East Campus History class!

Last fall, I took STS.S20, Tales of Two Parallels: East Campus History. It’s a special class, offered for the first time this year, with the purpose of documenting East Campus culture and history before the dorm is renovated.

The class, now labelled STS.051, will be offered this fall, and I want to encourage people to take it!

roller coaster

The coaster we’re in the process of building this fall!!

What surprised me about this class was that it isn’t the sort of lecture-based history course you encounter in high school and early years of college. It’s not a seminar, either, where you do readings and discuss during class. We did have lectures, many guest lecturers, and readings; however, the main focus of the class was research.

We learned how to collect oral histories (read: interviews), access the MIT Archives, and got a crash course on art history and documenting murals — and we learned all that by doing it. There was a great emphasis on reaching out directly to alumni to gain an understanding of East Campus in days of yore.

We produced a lot of interviews and documents about East Campus history — and even a minecraft rendition of the parallels, including every mural!

This being a class about East Campus, there were many, many fun anecdotes. As the roster was restricted to East Campus residents, the class felt friendly and close. Those who didn’t already know each other by sight or name were quick to meet. I came in fresh from REX and already recognized a wide swath of people.

This class was particularly interesting to me as a (then) prospective History double major. I came in expecting a lecture-based class, where I could sit with my friends and hear funny stories about people racing around the fifth-story ledges and setting cars on fire. The hands-on research came as a total surprise, and I thoroughly enjoyed it. I appreciate the well-aged humor in letters staff sent one another back in the 1970’s, now kept in the Archives for future undergrads to judge. We met so many alumns. My interviewee was a total badass, both now and when she attended MIT in 1972.

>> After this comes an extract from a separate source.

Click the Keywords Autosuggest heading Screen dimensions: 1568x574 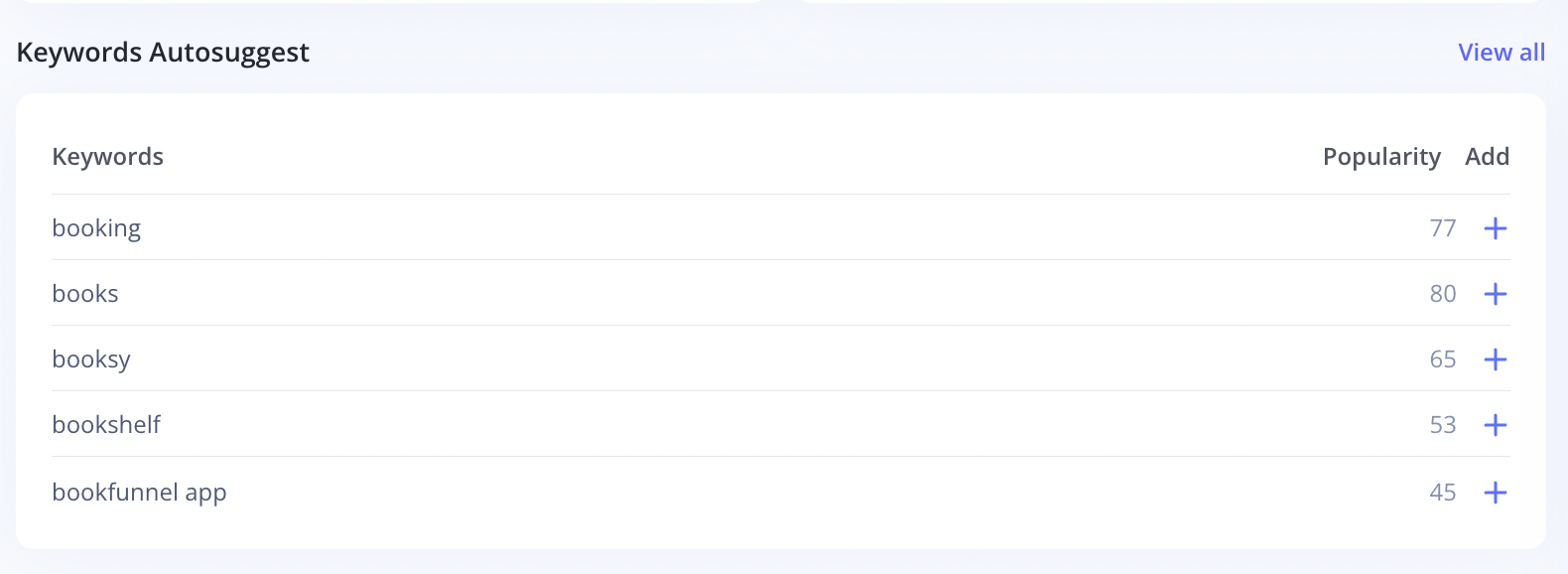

However, being a History major or minor is not at all necessary to enjoy this class. I am to my knowledge the only History student — many people took it to fill the H of the HASS requirement, or were drawn by the 9 units01 most MIT classes are 12 units; however, this class had a comparable amount of work to my other history classes.

I asked some classmates for their takeaways, too. Here’s a review by Anhad S. ‘25:

This was my favorite history class. I loved learning about the history of East Campus, especially because I interact directly with the result of this history every day. If you take the current pranks, events and general tomfoolery that EC residents get up to and extrapolate them over almost 100 years, there is so much interesting stuff to discover. Interviewing cruft was really eye opening, as I saw myself in their stories, interacting with the same culture I know and love today. 

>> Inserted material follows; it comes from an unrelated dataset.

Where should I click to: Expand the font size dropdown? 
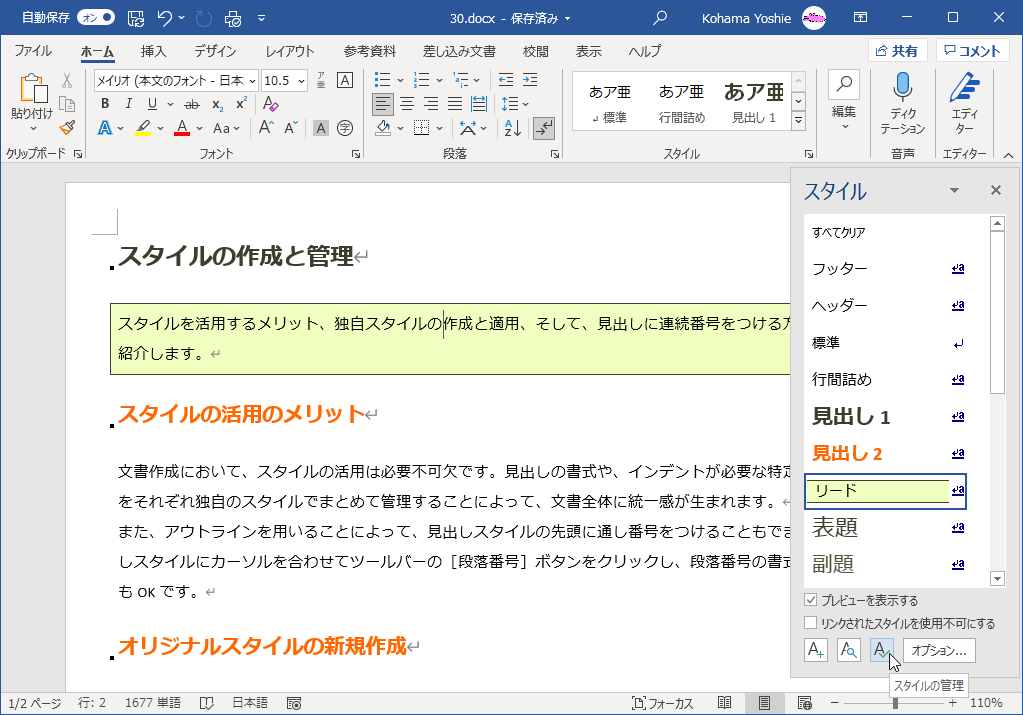coord(300,81)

One of my favorite stories was from an interview my group did, about how water wars used to take place inside the building. Slugfest (4E) found a heavy optical table (called the “Third-Easterator”), which would vibrate at the resonant frequency of the east parallel when they dragged it down the hall. This allowed them to make a tremendous amount of noise from above on Tetazoo (3E). So, in response, Tetazoo would pressurize fire extinguishers full of water and invade slugfest, hoping to steal the Third-Easterator or get soaked trying. Inevitably Slugfest would barricade their doors and prepare fire extinguishers of their own, so that by the time the Tetazoan fought their way onto hall, the Third-Easterator could disappear into someone’s room.

Now the concept of spraying water at each other *indoors* seems outrageous, but such water-fire extinguisher fights used to be a regular occurrence. This is why, when carpets were going to be installed in the halls in a past renovation, students specifically requested them to be “outdoor-rated”.

I also got to learn the origin of many aspects of EC culture, such as the Tetazoo squanch mascot, or how the IPP (important putz poll) spread to EC discuss. 


Keep an eye out for this class, and say hi to your local cruft!